Absorbable sutures dissolve with time. They usually retain their strength for about a week to months. They should be used for deeper laceration in order to close dead space and relieve skin tension. To achieve a better outcome in bigger, gaping lacerations, use deeper absorbable sutures to bring the skin edges together and then close the skin with non-absorbables. The closer you are to the skin, the more rapidly those sutures should dissolve, otherwise they may come through the skin. The synthetic absorbables (polyglactin, polygloycolic acid) tend to last longer and shouldn’t be used near the skin.
In general, sutures should stay in about 7 days. They should stay in longer (10-14 days) for areas under tension or repetitive motion (like extremeties or joints) and lesser times (5 days) for the face.
Staples
Staples are applied more quickly than sutures, have less infection and tissue reactivity. They are more cumbersome to use and getting meticulous closure is difficult. They should generally be avoided on the face, but can be useful for the trunk, scalp and extremities. They are also more painful to remove.
Adhesive tapes
Steri-strips are less reactive than staples, but the tincture of benzoin needed to make them stick may increase the risk of wound infections. They do not withstand pressure very well either. They shouldn’t be used for primary closure of wounds, but can be helpful in keep a wound together after sutures have been removed.
Tissue adhesives
Dermabond (2-octylcyanoacrylate) has great utility in small lacerations that are not under tension. It is quick to apply, produces, minimal scarring, painless and has bacteriostatic properties. It should not be applied to wounds which are under tension, near joints, near the eyes or in hair.

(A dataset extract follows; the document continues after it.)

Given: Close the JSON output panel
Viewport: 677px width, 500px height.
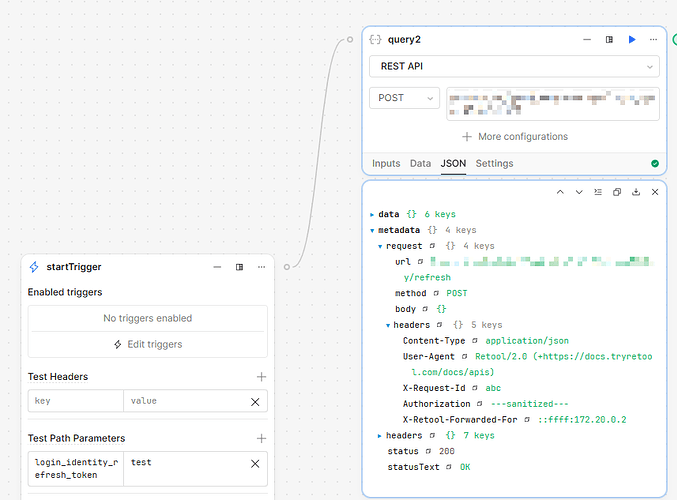Looking at the screenshot, I should (x=655, y=192).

Some physicians advocate using dermabond only in “wounds that don’t require closure anyway.” However, they can be useful in carefully selected wounds.
Summary
Laceration management is an important mainstay of emergency medicine. You will be called to close many different types of wounds: dirty or clean, old or new, deep or superficial.
Important Points
When dealing with lacerations remember these key points:
- Remember to check tetanus status
- Most wounds are closed primarily, but dirty wounds should have delayed or secondary closure
- When anesthetizing the wound, inject from within the wound edges and use a buffered or warmed lidocaine to decrease the pain of infiltration
- Clip surrounding hair, don’t shave it
- Irrigation is key to preventing wound infection
- Check for foreign bodies on initial inspection, after cleansing the wound, and continually during closure. Retained foreign body leads to infection… and lawsuits.
- You have many options for closure: sutures, staples, tapes and glues.
- Routine antibiotics are not necessary, but may be so in bite, open fractures, oral lacerations or over joints or tendons
- Remember to have them return in 2 days for a wound check, earlier if signs of infection.